Thursday morning, at the blistering hour of 6:30, I staggered into the shared bathroom of the Andon Ryokan and began to curl my hair. Smash to: 7:30, as I threw down some cinnamon-set French toast (this was the only Andon breakfast I’d get, regrettably). SLAM! By 8, I was on a train bound for the MAKUHARI MESSE convention center, tagging along with several of my new friends. We got to the Tokyo Games Show at 10ish, and I dashed off to my first interview. I missed running into just about everyone from the magazine, and then missed them again when we were scheduled to rendevous. Yeah, it was lonely work. But it was in Tokyo. The show itself is like the old E3, ‘cept bigger. Because the first two days were media only, the lines were short and respectable, and I got to sample a bunch of games that I’ll be covering in the next issue of Play Magazine.
After the show ended, I met up with editors and writers from a few different corners of the internet, and we went to the Microsoft party.
From the response at the party, it doesn’t look like there’s anyway to drum up interest in Halo 3 in Japan.

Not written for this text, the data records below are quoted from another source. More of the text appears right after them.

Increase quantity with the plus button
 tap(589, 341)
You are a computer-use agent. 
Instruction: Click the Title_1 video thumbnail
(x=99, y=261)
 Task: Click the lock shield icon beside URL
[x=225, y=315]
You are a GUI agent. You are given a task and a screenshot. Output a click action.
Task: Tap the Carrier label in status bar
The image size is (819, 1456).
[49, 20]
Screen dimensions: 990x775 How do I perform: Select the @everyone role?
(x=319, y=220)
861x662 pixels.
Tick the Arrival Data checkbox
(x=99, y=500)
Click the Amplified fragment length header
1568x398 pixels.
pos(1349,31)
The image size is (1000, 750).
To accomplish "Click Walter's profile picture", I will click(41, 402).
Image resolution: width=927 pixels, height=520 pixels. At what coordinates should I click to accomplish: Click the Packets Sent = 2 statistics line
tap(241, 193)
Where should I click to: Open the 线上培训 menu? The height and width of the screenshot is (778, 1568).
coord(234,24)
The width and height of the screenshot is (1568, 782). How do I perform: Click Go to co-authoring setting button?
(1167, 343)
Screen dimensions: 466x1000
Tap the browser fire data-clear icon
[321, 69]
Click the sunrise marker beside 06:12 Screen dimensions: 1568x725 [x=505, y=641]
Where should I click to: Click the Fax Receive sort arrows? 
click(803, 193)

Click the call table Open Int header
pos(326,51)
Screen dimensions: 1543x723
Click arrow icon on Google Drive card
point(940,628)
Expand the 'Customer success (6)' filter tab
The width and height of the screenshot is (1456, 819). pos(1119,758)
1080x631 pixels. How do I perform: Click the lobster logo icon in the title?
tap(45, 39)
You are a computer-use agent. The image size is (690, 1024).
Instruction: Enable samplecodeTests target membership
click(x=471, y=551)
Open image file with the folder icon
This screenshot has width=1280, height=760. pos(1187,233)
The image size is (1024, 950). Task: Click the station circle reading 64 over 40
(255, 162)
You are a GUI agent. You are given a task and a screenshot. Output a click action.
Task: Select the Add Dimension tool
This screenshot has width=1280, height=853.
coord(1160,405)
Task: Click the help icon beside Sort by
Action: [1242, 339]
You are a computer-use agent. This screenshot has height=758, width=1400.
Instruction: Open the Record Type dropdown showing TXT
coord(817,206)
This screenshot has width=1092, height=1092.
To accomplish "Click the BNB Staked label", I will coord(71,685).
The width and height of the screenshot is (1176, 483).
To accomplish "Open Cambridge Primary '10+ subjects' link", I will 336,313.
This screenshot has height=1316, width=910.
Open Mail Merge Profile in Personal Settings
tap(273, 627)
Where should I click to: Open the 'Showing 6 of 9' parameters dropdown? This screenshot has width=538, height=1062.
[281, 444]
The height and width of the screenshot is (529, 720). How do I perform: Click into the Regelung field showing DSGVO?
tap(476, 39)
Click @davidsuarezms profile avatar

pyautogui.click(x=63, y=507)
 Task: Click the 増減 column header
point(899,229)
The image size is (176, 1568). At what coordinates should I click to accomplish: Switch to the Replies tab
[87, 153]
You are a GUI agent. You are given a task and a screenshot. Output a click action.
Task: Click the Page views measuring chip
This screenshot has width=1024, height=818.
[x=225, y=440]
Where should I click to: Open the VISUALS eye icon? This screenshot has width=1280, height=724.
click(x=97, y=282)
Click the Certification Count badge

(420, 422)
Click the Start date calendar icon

Before the event wound down, we fled to Akihabara for some quick shopping and arcade action. At the HEY on the main drag, I got my ass kicked by veteran Street Fighter III players, and then we ate some curry in a restaurant that can only be described as an Amersterdam version of authentic Indian cuisine. Dutch foreign food places always strike me as very plastic, and the Indian place in Akiba — with its narrow dining area and wall-to-wall tupperware surface — reminded me of the eateries of Holland.
Soon, it was time for five-or-six hours of sleep, as I unknowingly prepared for thirty-one straight hours of being awake and on the move.